BigQuery splits the data exported into several files if it is larger than 1GB. But you can merge these files with the gsutil tool, check this official documentation to know how to perform object composition with gsutil.
As BigQuery export the files with the same prefix, you can use a wildcard *
to merge them into one composite object:
gsutil compose gs://example-bucket/component-obj-* gs://example-bucket/composite-object
Note that there is a limit (currently 32) to the number of components that can be composed in a single operation.
The downside of this option is that the header row of each .csv
file will be added in the composite object.
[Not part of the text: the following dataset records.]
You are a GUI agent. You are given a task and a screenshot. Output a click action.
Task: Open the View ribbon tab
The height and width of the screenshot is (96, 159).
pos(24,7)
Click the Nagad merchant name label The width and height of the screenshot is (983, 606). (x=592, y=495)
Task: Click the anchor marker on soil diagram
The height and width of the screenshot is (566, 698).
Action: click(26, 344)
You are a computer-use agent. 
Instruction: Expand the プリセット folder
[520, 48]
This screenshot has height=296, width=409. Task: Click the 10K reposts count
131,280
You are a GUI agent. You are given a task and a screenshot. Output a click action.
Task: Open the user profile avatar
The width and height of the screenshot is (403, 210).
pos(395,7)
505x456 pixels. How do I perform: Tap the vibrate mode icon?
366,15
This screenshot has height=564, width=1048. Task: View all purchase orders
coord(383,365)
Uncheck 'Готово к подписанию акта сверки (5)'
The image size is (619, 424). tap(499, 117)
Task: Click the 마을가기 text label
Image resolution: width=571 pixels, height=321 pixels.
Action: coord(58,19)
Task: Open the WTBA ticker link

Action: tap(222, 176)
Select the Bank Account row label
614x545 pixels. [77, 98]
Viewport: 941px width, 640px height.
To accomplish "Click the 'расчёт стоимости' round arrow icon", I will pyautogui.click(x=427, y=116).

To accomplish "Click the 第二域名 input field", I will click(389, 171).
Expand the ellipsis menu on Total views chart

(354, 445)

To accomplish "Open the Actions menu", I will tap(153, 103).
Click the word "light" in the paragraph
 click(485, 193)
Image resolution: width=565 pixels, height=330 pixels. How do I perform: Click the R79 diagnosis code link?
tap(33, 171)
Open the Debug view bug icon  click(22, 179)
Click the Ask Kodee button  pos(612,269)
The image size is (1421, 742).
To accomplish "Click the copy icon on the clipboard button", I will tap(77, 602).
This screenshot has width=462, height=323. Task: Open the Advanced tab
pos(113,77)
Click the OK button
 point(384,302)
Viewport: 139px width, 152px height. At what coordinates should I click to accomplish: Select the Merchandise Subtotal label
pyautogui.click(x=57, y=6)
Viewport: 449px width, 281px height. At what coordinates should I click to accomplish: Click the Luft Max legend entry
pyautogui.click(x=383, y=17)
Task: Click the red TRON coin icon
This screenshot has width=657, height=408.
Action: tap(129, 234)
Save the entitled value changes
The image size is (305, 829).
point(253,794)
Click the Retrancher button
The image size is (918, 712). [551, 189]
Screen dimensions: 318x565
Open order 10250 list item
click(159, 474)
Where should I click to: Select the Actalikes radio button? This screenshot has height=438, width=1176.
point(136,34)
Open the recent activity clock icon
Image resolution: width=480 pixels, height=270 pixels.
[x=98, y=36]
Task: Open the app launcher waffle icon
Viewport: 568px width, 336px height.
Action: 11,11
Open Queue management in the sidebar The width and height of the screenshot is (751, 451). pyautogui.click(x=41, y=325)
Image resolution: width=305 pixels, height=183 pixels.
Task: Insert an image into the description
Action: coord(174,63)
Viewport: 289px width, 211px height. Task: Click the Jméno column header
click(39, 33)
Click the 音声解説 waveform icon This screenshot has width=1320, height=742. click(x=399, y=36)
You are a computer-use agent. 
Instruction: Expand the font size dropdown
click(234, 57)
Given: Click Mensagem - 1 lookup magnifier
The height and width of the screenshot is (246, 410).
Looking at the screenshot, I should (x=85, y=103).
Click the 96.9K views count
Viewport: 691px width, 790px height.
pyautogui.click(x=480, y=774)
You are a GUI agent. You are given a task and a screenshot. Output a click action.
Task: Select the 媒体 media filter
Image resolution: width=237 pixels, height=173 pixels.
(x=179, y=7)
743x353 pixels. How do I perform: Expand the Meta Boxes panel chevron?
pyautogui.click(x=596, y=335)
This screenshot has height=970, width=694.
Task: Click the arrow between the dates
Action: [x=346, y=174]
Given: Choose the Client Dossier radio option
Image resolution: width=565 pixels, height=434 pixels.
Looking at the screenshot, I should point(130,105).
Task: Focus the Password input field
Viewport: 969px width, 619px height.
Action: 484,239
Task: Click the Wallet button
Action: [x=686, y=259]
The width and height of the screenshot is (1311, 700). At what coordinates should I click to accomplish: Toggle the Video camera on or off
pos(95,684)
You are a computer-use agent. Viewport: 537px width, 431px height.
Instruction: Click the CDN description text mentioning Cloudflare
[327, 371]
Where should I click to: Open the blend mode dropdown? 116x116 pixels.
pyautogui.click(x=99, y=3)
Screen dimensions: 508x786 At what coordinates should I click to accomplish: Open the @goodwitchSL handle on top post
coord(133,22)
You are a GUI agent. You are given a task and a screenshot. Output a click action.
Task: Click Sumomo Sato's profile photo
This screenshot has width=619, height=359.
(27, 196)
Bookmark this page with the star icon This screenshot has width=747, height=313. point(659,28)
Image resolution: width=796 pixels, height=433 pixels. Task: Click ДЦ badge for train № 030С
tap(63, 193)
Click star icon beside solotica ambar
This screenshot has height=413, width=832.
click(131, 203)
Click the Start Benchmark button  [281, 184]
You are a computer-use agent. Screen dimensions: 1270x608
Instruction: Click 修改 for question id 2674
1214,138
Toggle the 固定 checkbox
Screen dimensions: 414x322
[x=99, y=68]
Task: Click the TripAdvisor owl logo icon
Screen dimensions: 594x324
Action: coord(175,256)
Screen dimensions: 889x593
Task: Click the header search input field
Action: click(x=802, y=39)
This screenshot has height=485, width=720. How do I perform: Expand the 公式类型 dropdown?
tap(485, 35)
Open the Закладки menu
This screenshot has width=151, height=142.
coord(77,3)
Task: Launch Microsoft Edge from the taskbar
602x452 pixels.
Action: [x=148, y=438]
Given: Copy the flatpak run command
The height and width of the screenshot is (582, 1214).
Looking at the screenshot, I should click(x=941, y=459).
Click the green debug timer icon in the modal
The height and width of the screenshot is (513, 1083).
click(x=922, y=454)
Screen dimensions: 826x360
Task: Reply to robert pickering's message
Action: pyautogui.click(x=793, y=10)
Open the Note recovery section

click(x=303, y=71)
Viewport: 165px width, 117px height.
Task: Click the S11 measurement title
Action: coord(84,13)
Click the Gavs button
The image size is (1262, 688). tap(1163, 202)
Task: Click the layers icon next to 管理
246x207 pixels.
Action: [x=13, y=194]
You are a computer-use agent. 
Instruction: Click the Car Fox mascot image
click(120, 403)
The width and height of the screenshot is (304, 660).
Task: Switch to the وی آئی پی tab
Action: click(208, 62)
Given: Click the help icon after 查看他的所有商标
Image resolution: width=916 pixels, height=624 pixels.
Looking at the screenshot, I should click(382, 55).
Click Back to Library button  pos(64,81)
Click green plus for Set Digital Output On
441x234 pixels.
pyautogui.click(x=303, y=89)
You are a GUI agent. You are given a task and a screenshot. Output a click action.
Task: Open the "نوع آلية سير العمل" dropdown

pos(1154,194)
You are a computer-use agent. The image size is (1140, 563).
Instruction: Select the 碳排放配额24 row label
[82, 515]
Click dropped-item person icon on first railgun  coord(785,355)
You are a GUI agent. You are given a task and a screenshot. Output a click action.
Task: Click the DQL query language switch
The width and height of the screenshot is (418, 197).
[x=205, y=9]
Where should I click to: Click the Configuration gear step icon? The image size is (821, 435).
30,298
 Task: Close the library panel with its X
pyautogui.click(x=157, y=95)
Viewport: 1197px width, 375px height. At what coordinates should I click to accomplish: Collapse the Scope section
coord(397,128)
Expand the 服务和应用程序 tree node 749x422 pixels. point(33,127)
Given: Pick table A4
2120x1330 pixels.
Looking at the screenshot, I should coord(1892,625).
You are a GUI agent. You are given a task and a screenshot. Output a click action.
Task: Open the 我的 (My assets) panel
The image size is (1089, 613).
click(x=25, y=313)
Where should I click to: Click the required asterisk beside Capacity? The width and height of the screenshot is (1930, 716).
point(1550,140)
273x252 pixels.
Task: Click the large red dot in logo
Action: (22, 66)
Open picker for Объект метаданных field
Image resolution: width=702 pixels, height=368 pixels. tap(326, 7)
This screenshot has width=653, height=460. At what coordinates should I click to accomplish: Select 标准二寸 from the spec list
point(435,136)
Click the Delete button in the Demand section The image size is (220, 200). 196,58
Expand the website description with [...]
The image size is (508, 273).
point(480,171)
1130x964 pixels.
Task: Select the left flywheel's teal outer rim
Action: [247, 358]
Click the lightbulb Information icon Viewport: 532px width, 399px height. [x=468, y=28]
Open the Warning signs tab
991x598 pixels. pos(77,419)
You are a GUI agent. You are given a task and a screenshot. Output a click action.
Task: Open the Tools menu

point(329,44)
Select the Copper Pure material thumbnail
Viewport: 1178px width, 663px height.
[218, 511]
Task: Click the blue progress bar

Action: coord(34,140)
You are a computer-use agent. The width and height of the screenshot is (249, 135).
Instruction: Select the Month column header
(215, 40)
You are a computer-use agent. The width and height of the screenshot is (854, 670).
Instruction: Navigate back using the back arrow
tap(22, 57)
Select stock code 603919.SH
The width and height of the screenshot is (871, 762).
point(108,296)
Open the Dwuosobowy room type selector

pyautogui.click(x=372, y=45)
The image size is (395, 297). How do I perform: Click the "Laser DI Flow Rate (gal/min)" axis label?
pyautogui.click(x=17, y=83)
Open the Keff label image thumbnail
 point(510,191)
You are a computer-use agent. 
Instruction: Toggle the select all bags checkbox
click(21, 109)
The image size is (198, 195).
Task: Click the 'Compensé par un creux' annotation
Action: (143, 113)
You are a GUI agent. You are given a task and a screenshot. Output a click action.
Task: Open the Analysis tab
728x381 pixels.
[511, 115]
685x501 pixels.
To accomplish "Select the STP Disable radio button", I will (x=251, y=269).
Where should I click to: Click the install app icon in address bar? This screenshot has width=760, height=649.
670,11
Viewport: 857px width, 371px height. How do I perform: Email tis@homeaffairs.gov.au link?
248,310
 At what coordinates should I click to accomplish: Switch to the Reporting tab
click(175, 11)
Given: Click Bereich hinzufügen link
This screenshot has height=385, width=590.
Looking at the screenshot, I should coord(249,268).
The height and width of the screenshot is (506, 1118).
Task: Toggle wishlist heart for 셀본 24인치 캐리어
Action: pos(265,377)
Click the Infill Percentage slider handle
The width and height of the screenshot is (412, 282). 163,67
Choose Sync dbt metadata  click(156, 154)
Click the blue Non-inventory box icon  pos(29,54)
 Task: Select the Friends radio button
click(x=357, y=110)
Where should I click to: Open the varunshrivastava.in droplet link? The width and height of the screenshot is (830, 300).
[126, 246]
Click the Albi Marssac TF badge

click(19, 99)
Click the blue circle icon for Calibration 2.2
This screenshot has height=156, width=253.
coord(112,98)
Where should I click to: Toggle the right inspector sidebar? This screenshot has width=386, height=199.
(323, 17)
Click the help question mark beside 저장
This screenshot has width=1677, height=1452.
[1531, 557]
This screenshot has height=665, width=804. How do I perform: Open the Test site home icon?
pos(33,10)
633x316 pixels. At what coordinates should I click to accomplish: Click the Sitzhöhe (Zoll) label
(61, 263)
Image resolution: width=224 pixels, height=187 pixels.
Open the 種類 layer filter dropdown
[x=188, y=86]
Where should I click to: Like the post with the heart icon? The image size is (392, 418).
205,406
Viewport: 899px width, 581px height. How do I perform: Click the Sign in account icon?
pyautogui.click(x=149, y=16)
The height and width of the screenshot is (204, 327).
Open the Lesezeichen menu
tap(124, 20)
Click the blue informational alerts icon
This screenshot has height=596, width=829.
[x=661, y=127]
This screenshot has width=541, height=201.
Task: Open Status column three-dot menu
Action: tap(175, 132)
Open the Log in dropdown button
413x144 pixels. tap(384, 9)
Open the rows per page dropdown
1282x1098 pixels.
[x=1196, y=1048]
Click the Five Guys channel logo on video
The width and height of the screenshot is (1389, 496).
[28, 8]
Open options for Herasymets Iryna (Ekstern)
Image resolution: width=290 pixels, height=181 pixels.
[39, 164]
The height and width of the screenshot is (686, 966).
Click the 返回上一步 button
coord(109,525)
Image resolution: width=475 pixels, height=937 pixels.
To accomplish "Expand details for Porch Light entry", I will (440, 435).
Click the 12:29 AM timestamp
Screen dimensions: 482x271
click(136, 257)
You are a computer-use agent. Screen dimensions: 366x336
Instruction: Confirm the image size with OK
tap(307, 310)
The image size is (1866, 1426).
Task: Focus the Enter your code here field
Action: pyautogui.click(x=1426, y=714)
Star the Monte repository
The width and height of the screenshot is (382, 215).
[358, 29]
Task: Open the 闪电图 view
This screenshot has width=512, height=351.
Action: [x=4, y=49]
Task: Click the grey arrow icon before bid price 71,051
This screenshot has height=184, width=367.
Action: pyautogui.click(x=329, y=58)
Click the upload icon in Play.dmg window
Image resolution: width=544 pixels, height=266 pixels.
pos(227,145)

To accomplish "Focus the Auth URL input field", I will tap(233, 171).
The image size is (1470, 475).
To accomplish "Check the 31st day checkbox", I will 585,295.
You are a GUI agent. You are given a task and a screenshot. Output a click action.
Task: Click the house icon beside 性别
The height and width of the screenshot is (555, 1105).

But you can avoid this by modifiyng the jobConfig
to set the print_header
parameter to False
.
Here is a Python sample code, but you can use any other BigQuery Client library:
from google.cloud import bigquery
client = bigquery.Client()
bucket_name = 'yourBucket'
project = 'bigquery-public-data'
dataset_id = 'libraries_io'
table_id = 'dependencies'
destination_uri = 'gs://{}/{}'.format(bucket_name, 'file-*.csv')
dataset_ref = client.dataset(dataset_id, project=project)
table_ref = dataset_ref.table(table_id)
job_config = bigquery.job.ExtractJobConfig(print_header=False)
extract_job = client.extract_table(
table_ref,
destination_uri,
# Location must match that of the source table.
location='US',
job_config=job_config) # API request
extract_job.result() # Waits for job to complete.
print('Exported {}:{}.{} to {}'.format(
project, dataset_id, table_id, destination_uri))
Finally, remember to compose an empty .csv
with just the headers row.